◆ What is being asked: The required output is the exact run of lines from the one that contains "Task: Open more options three-dot menu" to the end of the data, with every picture left out.

*** Opening of Record excerpts ***

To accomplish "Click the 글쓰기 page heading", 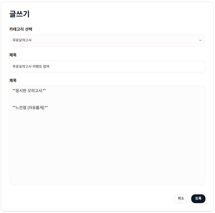I will pyautogui.click(x=19, y=14).
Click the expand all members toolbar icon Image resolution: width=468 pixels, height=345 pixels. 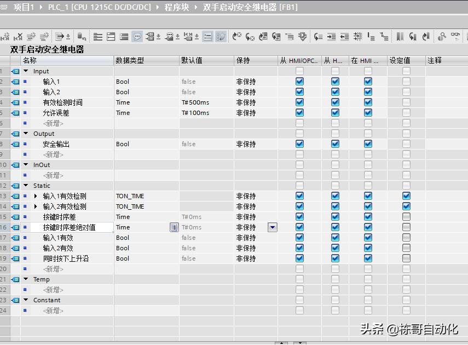tap(97, 36)
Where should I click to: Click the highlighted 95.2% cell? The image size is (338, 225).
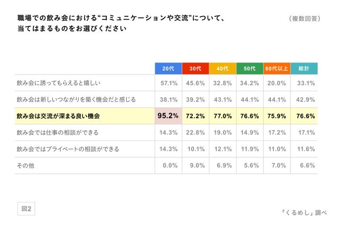point(168,116)
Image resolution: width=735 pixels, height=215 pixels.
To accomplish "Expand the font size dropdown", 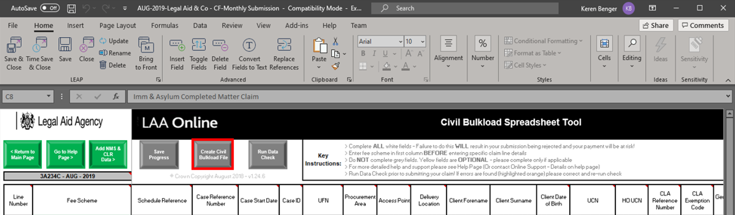I will point(422,41).
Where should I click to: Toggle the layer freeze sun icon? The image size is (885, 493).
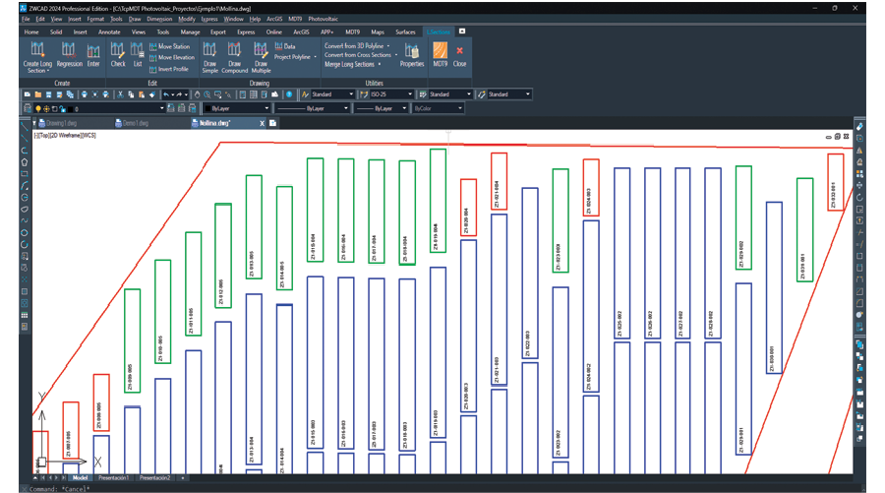click(x=45, y=108)
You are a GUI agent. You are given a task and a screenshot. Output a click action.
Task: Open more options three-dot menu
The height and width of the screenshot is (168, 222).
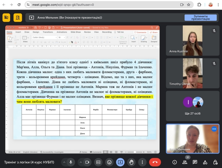pos(142,162)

*** Close of Record excerpts ***

◆ Your solution:
Task: Open more options three-dot menu
The height and width of the screenshot is (168, 222).
pos(142,162)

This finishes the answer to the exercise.